[Opening Source records section]
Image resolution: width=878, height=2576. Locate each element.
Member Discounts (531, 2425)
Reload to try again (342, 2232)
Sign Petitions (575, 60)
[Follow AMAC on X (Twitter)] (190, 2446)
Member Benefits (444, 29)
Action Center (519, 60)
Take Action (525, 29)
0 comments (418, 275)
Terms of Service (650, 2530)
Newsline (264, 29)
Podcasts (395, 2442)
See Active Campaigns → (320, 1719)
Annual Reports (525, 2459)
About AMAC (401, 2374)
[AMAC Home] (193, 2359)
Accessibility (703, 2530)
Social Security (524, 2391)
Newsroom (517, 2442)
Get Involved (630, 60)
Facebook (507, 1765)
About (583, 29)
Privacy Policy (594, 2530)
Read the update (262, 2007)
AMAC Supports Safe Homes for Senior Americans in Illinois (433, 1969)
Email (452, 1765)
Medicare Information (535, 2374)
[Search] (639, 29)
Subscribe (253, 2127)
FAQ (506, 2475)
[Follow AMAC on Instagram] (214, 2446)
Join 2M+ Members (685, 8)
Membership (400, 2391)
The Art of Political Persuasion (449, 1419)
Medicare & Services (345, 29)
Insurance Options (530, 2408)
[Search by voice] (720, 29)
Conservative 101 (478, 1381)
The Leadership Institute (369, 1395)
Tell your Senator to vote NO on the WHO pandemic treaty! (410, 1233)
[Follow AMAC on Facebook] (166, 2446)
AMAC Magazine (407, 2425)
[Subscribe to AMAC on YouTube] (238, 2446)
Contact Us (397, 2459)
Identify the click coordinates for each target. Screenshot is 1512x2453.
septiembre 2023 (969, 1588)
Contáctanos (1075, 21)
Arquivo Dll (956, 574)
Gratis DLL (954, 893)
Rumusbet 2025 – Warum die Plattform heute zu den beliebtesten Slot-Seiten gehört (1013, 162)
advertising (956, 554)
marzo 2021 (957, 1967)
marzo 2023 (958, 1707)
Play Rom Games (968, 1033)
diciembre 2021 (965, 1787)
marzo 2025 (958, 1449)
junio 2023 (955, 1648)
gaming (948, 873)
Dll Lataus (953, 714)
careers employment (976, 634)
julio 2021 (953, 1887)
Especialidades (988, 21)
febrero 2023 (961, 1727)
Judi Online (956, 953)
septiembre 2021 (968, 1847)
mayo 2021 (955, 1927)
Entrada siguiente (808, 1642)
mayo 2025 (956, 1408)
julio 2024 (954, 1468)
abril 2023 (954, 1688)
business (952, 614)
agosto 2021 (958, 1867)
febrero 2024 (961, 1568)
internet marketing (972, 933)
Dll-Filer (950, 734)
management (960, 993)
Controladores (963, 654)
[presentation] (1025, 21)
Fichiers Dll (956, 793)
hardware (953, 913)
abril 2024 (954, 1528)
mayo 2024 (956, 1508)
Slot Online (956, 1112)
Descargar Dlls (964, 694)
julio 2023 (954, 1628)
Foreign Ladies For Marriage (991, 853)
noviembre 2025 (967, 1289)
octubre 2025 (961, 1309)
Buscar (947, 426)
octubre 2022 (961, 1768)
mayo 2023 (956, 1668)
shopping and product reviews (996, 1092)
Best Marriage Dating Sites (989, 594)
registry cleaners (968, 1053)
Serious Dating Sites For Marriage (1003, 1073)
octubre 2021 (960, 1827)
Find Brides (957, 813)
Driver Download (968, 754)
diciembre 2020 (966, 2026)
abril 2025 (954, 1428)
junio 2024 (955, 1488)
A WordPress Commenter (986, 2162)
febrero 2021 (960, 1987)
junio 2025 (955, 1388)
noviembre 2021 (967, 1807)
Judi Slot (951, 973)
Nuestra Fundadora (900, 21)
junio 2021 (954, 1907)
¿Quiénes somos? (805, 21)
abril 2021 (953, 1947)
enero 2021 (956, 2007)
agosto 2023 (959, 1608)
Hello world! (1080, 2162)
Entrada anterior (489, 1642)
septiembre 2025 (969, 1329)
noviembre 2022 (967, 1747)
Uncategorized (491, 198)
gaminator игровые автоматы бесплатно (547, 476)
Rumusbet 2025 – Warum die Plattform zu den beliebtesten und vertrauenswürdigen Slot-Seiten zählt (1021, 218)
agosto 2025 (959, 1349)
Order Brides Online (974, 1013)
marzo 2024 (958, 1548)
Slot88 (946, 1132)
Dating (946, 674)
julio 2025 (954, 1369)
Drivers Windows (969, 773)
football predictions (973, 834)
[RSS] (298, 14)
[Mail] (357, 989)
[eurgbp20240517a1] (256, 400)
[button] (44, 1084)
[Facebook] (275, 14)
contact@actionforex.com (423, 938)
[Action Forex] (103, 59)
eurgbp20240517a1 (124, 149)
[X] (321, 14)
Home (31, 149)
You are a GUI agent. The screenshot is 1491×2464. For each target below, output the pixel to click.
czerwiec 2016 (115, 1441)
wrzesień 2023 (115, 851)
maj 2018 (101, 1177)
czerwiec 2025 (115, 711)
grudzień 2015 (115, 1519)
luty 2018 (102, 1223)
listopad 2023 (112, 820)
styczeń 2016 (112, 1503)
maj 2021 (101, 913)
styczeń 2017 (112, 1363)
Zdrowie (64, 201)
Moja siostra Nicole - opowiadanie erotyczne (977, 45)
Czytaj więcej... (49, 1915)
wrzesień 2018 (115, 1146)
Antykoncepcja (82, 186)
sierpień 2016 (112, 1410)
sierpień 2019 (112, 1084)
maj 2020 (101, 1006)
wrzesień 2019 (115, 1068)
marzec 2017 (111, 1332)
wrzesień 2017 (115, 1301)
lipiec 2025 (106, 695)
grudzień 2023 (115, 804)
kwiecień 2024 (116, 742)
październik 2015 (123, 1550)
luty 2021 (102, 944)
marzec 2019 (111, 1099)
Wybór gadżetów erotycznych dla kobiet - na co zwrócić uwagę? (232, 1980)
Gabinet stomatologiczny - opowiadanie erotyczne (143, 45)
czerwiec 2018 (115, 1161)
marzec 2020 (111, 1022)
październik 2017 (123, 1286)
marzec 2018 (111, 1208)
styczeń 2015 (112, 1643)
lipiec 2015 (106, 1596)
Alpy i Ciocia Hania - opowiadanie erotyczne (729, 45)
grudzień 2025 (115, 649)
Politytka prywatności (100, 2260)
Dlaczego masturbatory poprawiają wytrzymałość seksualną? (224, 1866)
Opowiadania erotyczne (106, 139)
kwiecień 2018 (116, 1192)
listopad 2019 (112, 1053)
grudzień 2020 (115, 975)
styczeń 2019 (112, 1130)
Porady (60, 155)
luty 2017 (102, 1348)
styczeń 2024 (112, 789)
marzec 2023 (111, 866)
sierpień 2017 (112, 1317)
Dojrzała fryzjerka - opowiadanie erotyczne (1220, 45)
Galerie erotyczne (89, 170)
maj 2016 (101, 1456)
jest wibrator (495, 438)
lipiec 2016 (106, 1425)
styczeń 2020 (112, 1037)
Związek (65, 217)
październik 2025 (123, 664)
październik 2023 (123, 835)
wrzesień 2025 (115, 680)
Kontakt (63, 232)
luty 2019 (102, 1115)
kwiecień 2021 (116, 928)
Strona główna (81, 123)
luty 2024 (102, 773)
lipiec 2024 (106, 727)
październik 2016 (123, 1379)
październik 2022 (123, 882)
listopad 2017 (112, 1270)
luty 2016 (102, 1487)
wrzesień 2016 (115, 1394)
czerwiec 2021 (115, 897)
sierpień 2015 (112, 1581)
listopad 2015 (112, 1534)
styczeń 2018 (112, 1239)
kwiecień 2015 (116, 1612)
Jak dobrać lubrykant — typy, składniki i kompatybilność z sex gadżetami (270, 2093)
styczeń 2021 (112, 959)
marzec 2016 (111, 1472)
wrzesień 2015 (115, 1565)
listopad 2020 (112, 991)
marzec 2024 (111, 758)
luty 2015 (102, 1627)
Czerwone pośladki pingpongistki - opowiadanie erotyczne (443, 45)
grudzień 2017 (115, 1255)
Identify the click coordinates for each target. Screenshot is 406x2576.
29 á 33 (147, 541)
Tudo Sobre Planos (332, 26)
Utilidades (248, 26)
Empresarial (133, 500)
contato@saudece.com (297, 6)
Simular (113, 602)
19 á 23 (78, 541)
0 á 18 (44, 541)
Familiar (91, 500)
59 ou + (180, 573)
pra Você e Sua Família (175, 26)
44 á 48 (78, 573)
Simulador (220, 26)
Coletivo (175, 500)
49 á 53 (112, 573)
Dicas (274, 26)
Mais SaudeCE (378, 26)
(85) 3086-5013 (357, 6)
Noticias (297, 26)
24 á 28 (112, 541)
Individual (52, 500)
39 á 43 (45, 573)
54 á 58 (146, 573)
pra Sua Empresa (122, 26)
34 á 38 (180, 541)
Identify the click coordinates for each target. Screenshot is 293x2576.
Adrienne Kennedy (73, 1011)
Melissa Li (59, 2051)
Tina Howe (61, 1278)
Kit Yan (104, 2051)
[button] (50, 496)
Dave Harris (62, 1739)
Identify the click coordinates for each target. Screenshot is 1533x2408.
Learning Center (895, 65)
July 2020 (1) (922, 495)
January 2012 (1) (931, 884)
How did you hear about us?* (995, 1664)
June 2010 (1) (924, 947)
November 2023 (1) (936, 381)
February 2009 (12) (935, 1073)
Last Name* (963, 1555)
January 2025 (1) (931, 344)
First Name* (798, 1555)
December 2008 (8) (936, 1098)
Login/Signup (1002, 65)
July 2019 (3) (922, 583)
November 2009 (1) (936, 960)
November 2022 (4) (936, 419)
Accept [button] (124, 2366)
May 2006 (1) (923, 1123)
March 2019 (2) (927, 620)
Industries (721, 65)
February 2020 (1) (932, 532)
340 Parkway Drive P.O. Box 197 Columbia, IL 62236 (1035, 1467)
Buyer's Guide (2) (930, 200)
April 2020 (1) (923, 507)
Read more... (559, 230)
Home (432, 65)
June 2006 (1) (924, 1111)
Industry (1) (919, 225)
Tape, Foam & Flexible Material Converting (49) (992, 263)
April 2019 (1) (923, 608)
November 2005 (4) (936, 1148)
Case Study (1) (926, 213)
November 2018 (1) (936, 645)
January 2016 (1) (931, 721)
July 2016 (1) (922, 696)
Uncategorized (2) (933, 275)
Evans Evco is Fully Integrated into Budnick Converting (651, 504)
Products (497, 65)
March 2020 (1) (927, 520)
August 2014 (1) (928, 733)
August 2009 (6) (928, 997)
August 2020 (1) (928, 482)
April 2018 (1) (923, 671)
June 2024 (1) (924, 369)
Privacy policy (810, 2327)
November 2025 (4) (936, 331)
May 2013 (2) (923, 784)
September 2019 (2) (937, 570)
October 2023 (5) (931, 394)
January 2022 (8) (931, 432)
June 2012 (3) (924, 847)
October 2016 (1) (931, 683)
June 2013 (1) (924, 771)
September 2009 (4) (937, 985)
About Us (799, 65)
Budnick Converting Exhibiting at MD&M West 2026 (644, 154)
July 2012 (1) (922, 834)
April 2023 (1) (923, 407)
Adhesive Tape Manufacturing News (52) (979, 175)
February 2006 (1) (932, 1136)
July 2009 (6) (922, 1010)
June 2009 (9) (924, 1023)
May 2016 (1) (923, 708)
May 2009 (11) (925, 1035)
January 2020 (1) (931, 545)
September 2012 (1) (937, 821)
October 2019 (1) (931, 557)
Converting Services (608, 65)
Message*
[Closing Source records section]
**Task details**
Output exactly the leading lines of the data, up to and including the line marked by "Conservative 101 (478, 1381)".

**Output for this exercise**
Image resolution: width=878, height=2576. Locate each element.
Member Discounts (531, 2425)
Reload to try again (342, 2232)
Sign Petitions (575, 60)
[Follow AMAC on X (Twitter)] (190, 2446)
Member Benefits (444, 29)
Action Center (519, 60)
Take Action (525, 29)
0 comments (418, 275)
Terms of Service (650, 2530)
Newsline (264, 29)
Podcasts (395, 2442)
See Active Campaigns → (320, 1719)
Annual Reports (525, 2459)
About AMAC (401, 2374)
[AMAC Home] (193, 2359)
Accessibility (703, 2530)
Social Security (524, 2391)
Newsroom (517, 2442)
Get Involved (630, 60)
Facebook (507, 1765)
About (583, 29)
Privacy Policy (594, 2530)
Read the update (262, 2007)
AMAC Supports Safe Homes for Senior Americans in Illinois (433, 1969)
Email (452, 1765)
Medicare Information (535, 2374)
[Search] (639, 29)
Subscribe (253, 2127)
FAQ (506, 2475)
[Follow AMAC on Instagram] (214, 2446)
Join 2M+ Members (685, 8)
Membership (400, 2391)
The Art of Political Persuasion (449, 1419)
Medicare & Services (345, 29)
Insurance Options (530, 2408)
[Search by voice] (720, 29)
Conservative 101 (478, 1381)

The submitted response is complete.